CHALLENGE: Rewrite the lines from the start of the rows through the line containing "(x=202, y=132)", substituting "image" for "screenshot" and leaving everything else unchanged. Omit the pictures from your answer.

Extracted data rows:
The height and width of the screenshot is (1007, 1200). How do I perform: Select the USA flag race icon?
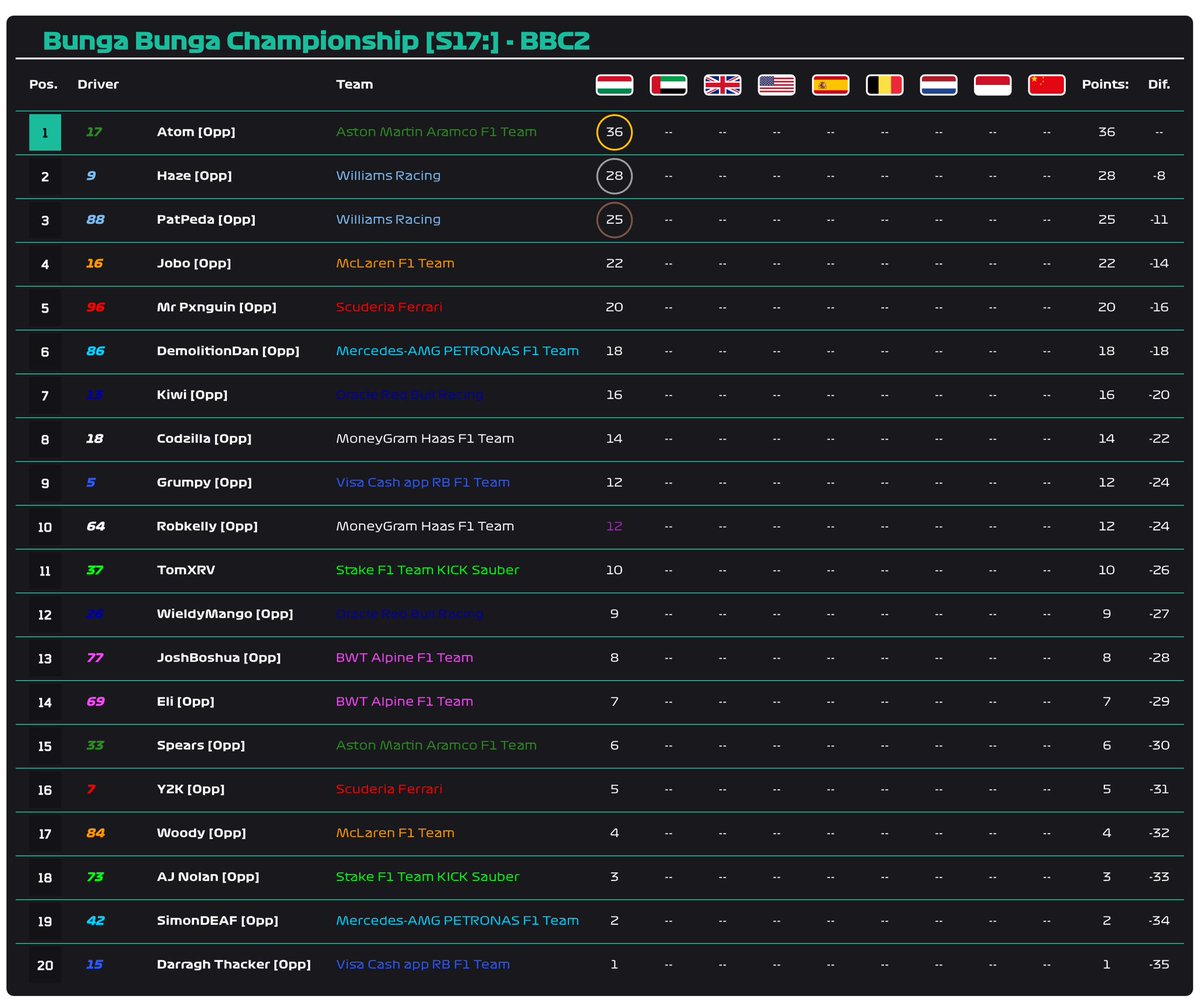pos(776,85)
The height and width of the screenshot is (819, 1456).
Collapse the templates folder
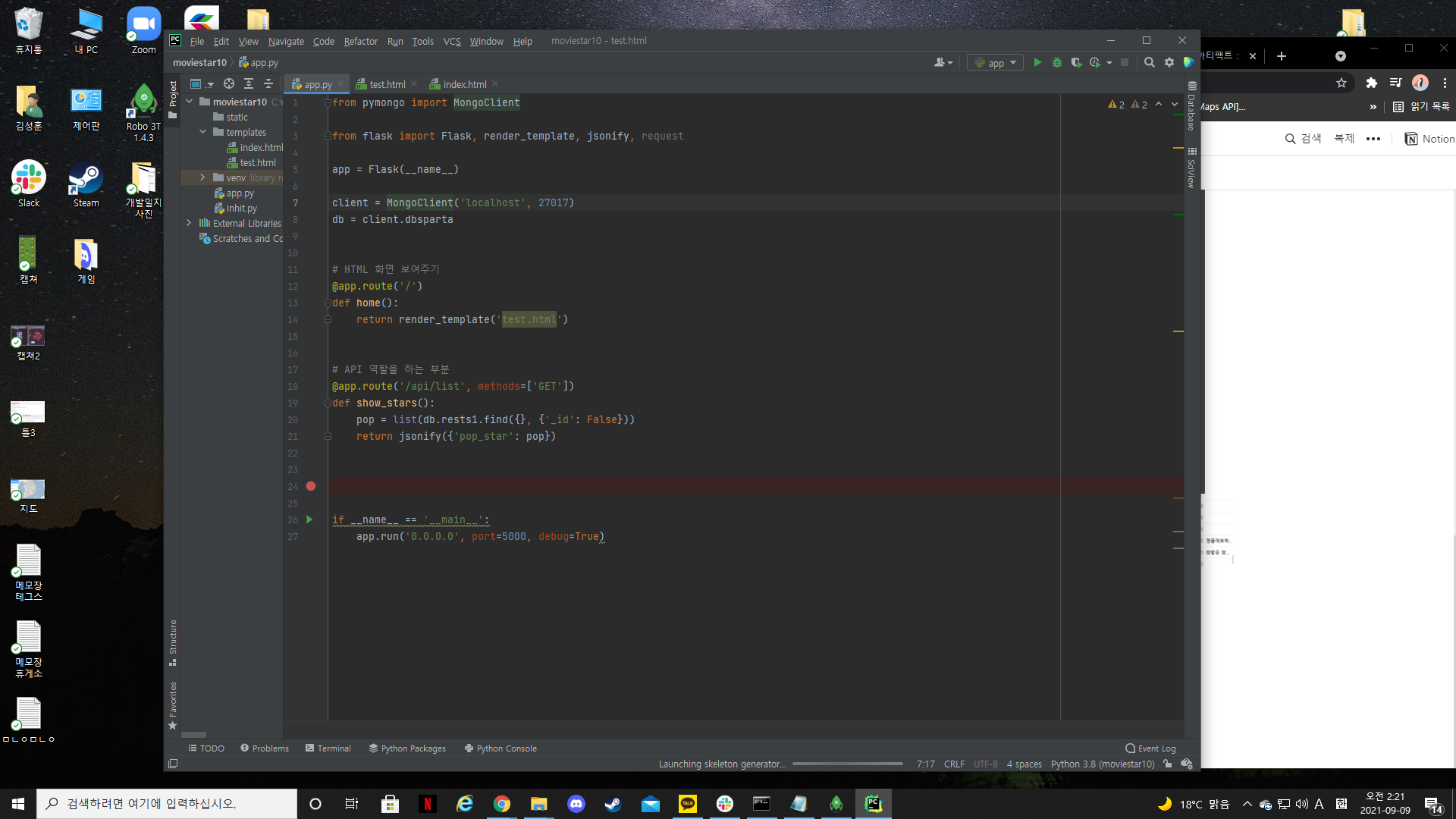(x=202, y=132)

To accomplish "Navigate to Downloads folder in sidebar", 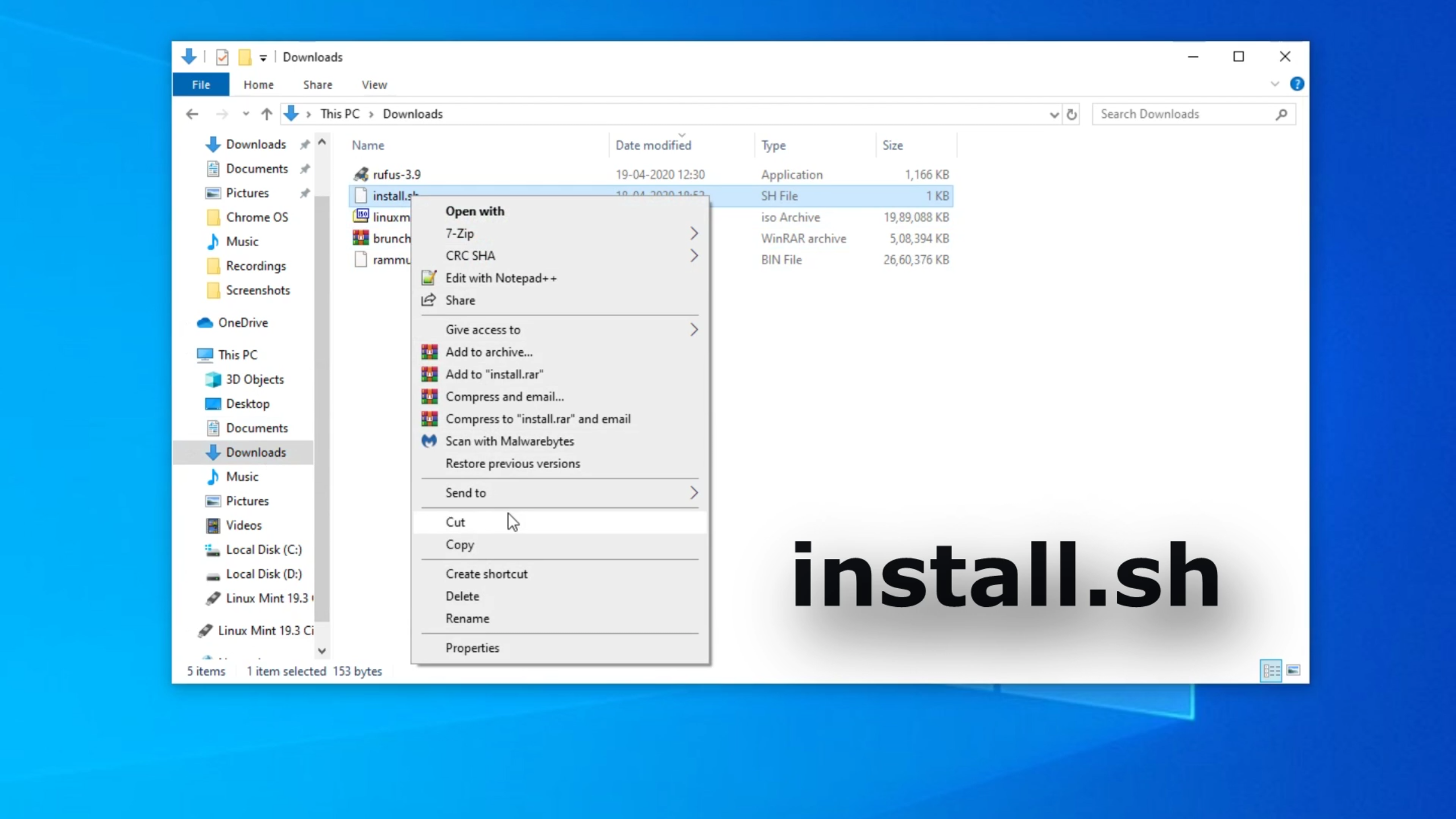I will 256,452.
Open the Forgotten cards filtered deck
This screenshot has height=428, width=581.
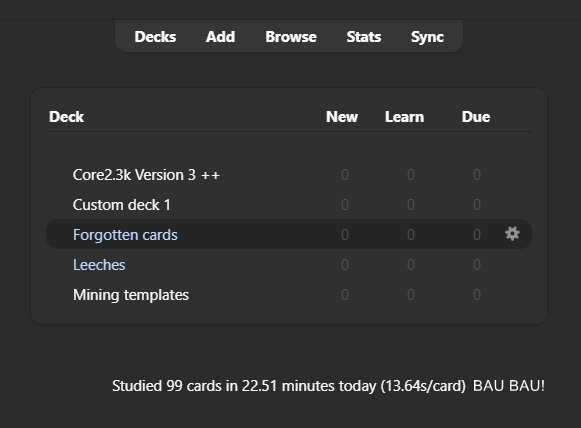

ANSWER FOR THE TASK:
The height and width of the image is (1007, 1200). How do I perform: Select the USA flag race icon?
pos(776,85)
The height and width of the image is (819, 1456).
Collapse the templates folder
(x=202, y=132)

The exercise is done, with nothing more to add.